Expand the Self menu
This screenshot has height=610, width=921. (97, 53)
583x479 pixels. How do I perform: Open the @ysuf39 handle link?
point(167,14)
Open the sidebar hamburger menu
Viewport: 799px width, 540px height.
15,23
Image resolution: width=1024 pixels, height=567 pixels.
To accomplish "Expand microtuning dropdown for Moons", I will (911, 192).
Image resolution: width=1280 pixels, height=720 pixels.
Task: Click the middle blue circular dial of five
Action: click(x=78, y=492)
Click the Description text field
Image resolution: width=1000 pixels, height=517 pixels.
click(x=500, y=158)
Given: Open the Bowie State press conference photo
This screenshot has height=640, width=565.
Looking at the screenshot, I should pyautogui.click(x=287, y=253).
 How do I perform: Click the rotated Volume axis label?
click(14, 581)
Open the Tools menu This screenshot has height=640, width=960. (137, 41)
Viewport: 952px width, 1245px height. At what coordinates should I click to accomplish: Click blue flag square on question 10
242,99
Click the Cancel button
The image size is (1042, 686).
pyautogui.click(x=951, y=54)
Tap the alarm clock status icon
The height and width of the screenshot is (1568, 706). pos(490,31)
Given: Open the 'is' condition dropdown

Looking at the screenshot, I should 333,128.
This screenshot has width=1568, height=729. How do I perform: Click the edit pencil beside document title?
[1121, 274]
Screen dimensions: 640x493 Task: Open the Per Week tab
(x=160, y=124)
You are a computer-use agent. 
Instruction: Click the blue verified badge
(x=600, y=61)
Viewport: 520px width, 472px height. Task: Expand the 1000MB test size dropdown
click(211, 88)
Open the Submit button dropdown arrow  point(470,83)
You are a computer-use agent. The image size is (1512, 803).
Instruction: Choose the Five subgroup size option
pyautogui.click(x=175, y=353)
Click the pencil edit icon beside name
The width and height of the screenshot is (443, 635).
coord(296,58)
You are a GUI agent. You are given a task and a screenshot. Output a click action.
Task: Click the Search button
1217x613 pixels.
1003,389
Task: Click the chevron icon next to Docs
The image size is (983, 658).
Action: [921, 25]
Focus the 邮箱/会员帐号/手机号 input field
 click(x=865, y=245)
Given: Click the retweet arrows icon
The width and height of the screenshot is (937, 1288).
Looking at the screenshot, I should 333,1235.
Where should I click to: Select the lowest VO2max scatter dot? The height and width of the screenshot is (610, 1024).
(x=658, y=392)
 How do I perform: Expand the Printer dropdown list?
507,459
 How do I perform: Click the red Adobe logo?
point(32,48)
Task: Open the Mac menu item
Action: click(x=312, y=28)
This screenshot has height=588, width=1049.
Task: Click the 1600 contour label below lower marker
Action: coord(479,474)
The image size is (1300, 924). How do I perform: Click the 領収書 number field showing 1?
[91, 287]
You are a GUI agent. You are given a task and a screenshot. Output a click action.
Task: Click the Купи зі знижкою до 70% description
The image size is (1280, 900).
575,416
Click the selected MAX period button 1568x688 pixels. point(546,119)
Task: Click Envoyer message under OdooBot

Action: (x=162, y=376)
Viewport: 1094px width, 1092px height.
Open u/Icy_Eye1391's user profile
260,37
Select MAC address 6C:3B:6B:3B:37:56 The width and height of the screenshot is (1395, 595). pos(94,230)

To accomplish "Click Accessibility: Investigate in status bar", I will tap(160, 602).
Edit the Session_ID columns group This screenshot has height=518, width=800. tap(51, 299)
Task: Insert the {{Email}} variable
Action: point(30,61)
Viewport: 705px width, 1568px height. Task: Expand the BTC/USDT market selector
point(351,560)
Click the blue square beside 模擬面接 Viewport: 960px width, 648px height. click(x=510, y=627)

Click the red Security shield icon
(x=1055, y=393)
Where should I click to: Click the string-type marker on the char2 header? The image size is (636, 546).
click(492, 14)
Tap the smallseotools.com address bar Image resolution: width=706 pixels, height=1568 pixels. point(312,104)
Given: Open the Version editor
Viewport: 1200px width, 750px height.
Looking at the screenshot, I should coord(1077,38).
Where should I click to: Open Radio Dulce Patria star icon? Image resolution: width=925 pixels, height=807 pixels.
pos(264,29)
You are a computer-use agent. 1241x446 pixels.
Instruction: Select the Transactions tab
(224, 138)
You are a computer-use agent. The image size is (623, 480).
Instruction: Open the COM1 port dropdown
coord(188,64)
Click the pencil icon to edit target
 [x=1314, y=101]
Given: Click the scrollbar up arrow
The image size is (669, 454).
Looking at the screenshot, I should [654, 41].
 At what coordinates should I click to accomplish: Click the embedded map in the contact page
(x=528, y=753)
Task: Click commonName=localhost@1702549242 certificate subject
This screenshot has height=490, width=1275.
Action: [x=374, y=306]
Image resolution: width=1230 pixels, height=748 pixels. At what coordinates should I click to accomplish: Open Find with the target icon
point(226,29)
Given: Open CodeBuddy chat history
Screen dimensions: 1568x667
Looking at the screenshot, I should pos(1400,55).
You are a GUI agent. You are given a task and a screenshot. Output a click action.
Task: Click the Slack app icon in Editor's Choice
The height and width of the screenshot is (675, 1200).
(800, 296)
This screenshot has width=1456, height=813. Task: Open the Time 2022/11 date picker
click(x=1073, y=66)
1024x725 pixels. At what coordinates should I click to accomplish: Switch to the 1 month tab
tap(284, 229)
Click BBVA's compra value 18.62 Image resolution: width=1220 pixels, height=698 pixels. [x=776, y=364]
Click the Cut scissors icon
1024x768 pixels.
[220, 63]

++++++++++

Copy all the items above, line for line, changing no character.

Expand the Self menu
This screenshot has height=610, width=921. (97, 53)
583x479 pixels. How do I perform: Open the @ysuf39 handle link?
point(167,14)
Open the sidebar hamburger menu
Viewport: 799px width, 540px height.
15,23
Image resolution: width=1024 pixels, height=567 pixels.
To accomplish "Expand microtuning dropdown for Moons", I will (911, 192).
Image resolution: width=1280 pixels, height=720 pixels.
Task: Click the middle blue circular dial of five
Action: click(x=78, y=492)
Click the Description text field
Image resolution: width=1000 pixels, height=517 pixels.
click(x=500, y=158)
Given: Open the Bowie State press conference photo
This screenshot has height=640, width=565.
Looking at the screenshot, I should pyautogui.click(x=287, y=253).
 How do I perform: Click the rotated Volume axis label?
click(14, 581)
Open the Tools menu This screenshot has height=640, width=960. (137, 41)
Viewport: 952px width, 1245px height. At what coordinates should I click to accomplish: Click blue flag square on question 10
242,99
Click the Cancel button
The image size is (1042, 686).
pyautogui.click(x=951, y=54)
Tap the alarm clock status icon
The height and width of the screenshot is (1568, 706). pos(490,31)
Given: Open the 'is' condition dropdown

Looking at the screenshot, I should 333,128.
This screenshot has width=1568, height=729. How do I perform: Click the edit pencil beside document title?
[1121, 274]
Screen dimensions: 640x493 Task: Open the Per Week tab
(x=160, y=124)
You are a computer-use agent. 
Instruction: Click the blue verified badge
(x=600, y=61)
Viewport: 520px width, 472px height. Task: Expand the 1000MB test size dropdown
click(211, 88)
Open the Submit button dropdown arrow  point(470,83)
You are a computer-use agent. The image size is (1512, 803).
Instruction: Choose the Five subgroup size option
pyautogui.click(x=175, y=353)
Click the pencil edit icon beside name
The width and height of the screenshot is (443, 635).
coord(296,58)
You are a GUI agent. You are given a task and a screenshot. Output a click action.
Task: Click the Search button
1217x613 pixels.
1003,389
Task: Click the chevron icon next to Docs
The image size is (983, 658).
Action: [921, 25]
Focus the 邮箱/会员帐号/手机号 input field
 click(x=865, y=245)
Given: Click the retweet arrows icon
The width and height of the screenshot is (937, 1288).
Looking at the screenshot, I should 333,1235.
Where should I click to: Select the lowest VO2max scatter dot? The height and width of the screenshot is (610, 1024).
(x=658, y=392)
 How do I perform: Expand the Printer dropdown list?
507,459
 How do I perform: Click the red Adobe logo?
point(32,48)
Task: Open the Mac menu item
Action: click(x=312, y=28)
This screenshot has height=588, width=1049.
Task: Click the 1600 contour label below lower marker
Action: coord(479,474)
The image size is (1300, 924). How do I perform: Click the 領収書 number field showing 1?
[91, 287]
You are a GUI agent. You are given a task and a screenshot. Output a click action.
Task: Click the Купи зі знижкою до 70% description
The image size is (1280, 900).
575,416
Click the selected MAX period button 1568x688 pixels. point(546,119)
Task: Click Envoyer message under OdooBot

Action: (x=162, y=376)
Viewport: 1094px width, 1092px height.
Open u/Icy_Eye1391's user profile
260,37
Select MAC address 6C:3B:6B:3B:37:56 The width and height of the screenshot is (1395, 595). pos(94,230)

To accomplish "Click Accessibility: Investigate in status bar", I will tap(160, 602).
Edit the Session_ID columns group This screenshot has height=518, width=800. tap(51, 299)
Task: Insert the {{Email}} variable
Action: point(30,61)
Viewport: 705px width, 1568px height. Task: Expand the BTC/USDT market selector
point(351,560)
Click the blue square beside 模擬面接 Viewport: 960px width, 648px height. click(x=510, y=627)

Click the red Security shield icon
(x=1055, y=393)
Where should I click to: Click the string-type marker on the char2 header? The image size is (636, 546).
click(492, 14)
Tap the smallseotools.com address bar Image resolution: width=706 pixels, height=1568 pixels. point(312,104)
Given: Open the Version editor
Viewport: 1200px width, 750px height.
Looking at the screenshot, I should coord(1077,38).
Where should I click to: Open Radio Dulce Patria star icon? Image resolution: width=925 pixels, height=807 pixels.
pos(264,29)
You are a computer-use agent. 1241x446 pixels.
Instruction: Select the Transactions tab
(224, 138)
You are a computer-use agent. The image size is (623, 480).
Instruction: Open the COM1 port dropdown
coord(188,64)
Click the pencil icon to edit target
 [x=1314, y=101]
Given: Click the scrollbar up arrow
The image size is (669, 454).
Looking at the screenshot, I should [654, 41].
 At what coordinates should I click to accomplish: Click the embedded map in the contact page
(x=528, y=753)
Task: Click commonName=localhost@1702549242 certificate subject
This screenshot has height=490, width=1275.
Action: [x=374, y=306]
Image resolution: width=1230 pixels, height=748 pixels. At what coordinates should I click to accomplish: Open Find with the target icon
point(226,29)
Given: Open CodeBuddy chat history
Screen dimensions: 1568x667
Looking at the screenshot, I should pos(1400,55).
You are a GUI agent. You are given a task and a screenshot. Output a click action.
Task: Click the Slack app icon in Editor's Choice
The height and width of the screenshot is (675, 1200).
(800, 296)
This screenshot has width=1456, height=813. Task: Open the Time 2022/11 date picker
click(x=1073, y=66)
1024x725 pixels. At what coordinates should I click to accomplish: Switch to the 1 month tab
tap(284, 229)
Click BBVA's compra value 18.62 Image resolution: width=1220 pixels, height=698 pixels. [x=776, y=364]
Click the Cut scissors icon
1024x768 pixels.
[220, 63]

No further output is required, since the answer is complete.